There were about three hours today when I mistakenly believed Tom Robbins was going to be hosting a 3-day writing seminar in New York at the very time I am going to be there in March. Registration is open until Tuesday.
My friend Bindi, who is coming with me, sent me an email with this brief info in the subject line. I don’t think Bindi realises just how much of a Tom Robbins fan I am. Or just how my heart was set aflutter at the mere thought of being coached by my favourite author of all time.
I was 19 or 20 when I first read Even Cowgirls Get the Blues and I was convinced Robbins must have been following me around. I considered myself the ultimate passenger and hitchhiked up and down the east coast of the USofA in the mid to late seventies. The people I met were an awful lot like the people in Cowgirls, right down to the Chink – who didn’t live in a cave but was a crazy dragon lady named Mrs Lew who let me waitress part time in her Chinese restaurant. My best friend and I fancied ourselves the real-life Cissy and Bonanza Jellybean – me being Cissy and she Jelly because she went horseback riding every weekend we weren’t off on a mad jaunt. One of my favourite memories is the two of us sitting on the bare metal floor in the back of an old Ford pickup truck, leaned up against each other, drinking cans of Schlitz and rereading Cowgirls. We knew right then we were having a ‘moment.’
By 1980 life had changed and I found myself married with a baby daughter. It was a strange new world, all topsy turvy – nothing the way it used to be or the way I planned it to be or even how I thought it should be. Mr Robbins saved my soul with Still Life with Woodpecker, a fairy tale about a princess, Leigh-Cheri, who falls in love with a bomber, Mickey Bernard Wrangle aka The Woodpecker. When Mickey went to jail, Leigh-Cheri locked herself in the attic (with a maidservant to bring her meals.) It was a strange analogy for post-partum depression, but it worked for me. And made me laugh.
Robbins got a bit more serious and literary with his next two outings, Jitterbug Perfume and Skinny Legs and All. I was very busy being a productive grownup, had another baby girl and Robbins’ quote, “I believe in nothing, everything is sacred. I believe in everything, nothing is sacred,” was a the kind of reminder I needed every so often. I also found myself aching for the freedom of Boomer Petway’s Airstream turkey from Skinny Legs. I wrote a novel. Sadly, it was nothing like a Tom Robbins’ novel.

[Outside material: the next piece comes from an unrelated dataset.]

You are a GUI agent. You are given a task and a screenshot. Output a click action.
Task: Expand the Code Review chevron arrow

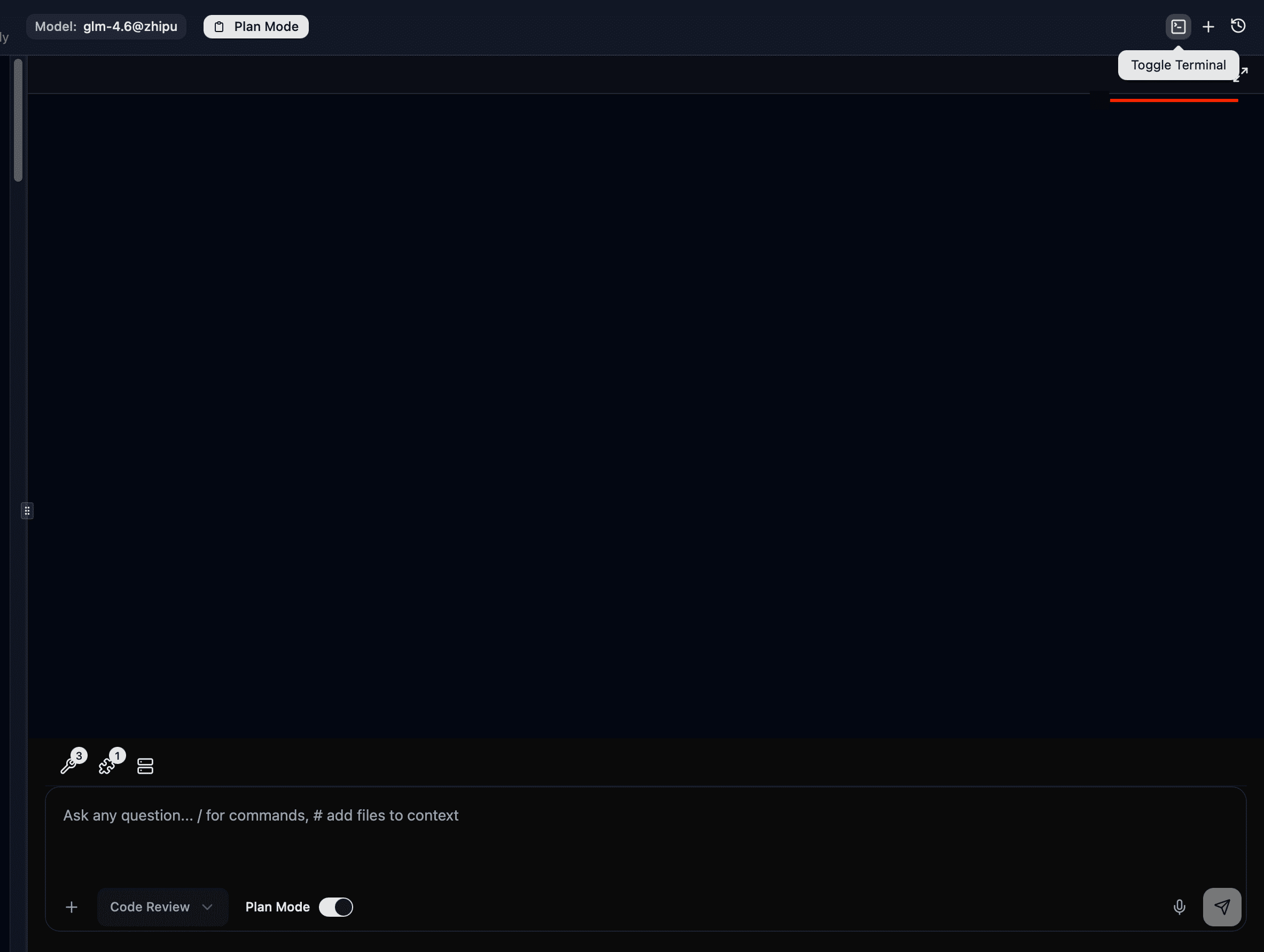[207, 908]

1994 was a watershed year. I moved to New Zealand and Tom Robbins gave me Half Asleep in Frog Pajamas. I’ve never quite gotten the connection between the two – I guess we weren’t always in sync. Although – it was a year of isolation and loneliness and there was more than a bit of that in there. I just didn’t relate to Gwen, the heroine, though I surely would just a few years later.
Things got a bit more interesting when the internet arrived. I joined a Tom Robbins discussion group – and four years later, ended up marrying the man of my dreams, a scalliwag bearing more than a passing resemblence, at least psychologically to that old Woodpecker. Robbins’ wedding present to us was Fierce Invalids Home From Hot Climates. A friend got him to sign a copy. We were chuffed!
Now I’m ashamed to say that neither of us have ever sent Tom Robbins so much as post card. We had a couple of fan reunions in Maine and considered inviting him – after all we’re his biggest fans – but there was something a little too Misery about it – I really didn’t want Robbins taking me for a Kathy Bates wannabe. So we were gobsmacked when Villa Incognito came out in 2003 and one of the lead characters’ surname is Stubblefield, which happens to be my husband’s rather unusual surname. And the description was so accurate and the behaviours… Well, I’m back to thinking Tom Robbins is following us around.
And that pretty much takes us up to this morning’s email…
It turns out it is a 3-day seminar given by Tony Robbins. Tony, not Tom. Sigh, I feel so deflated, so flat. Kind of sad. Lost something I never had… Perhaps I should send Tom a postcard and just say, “thanks.”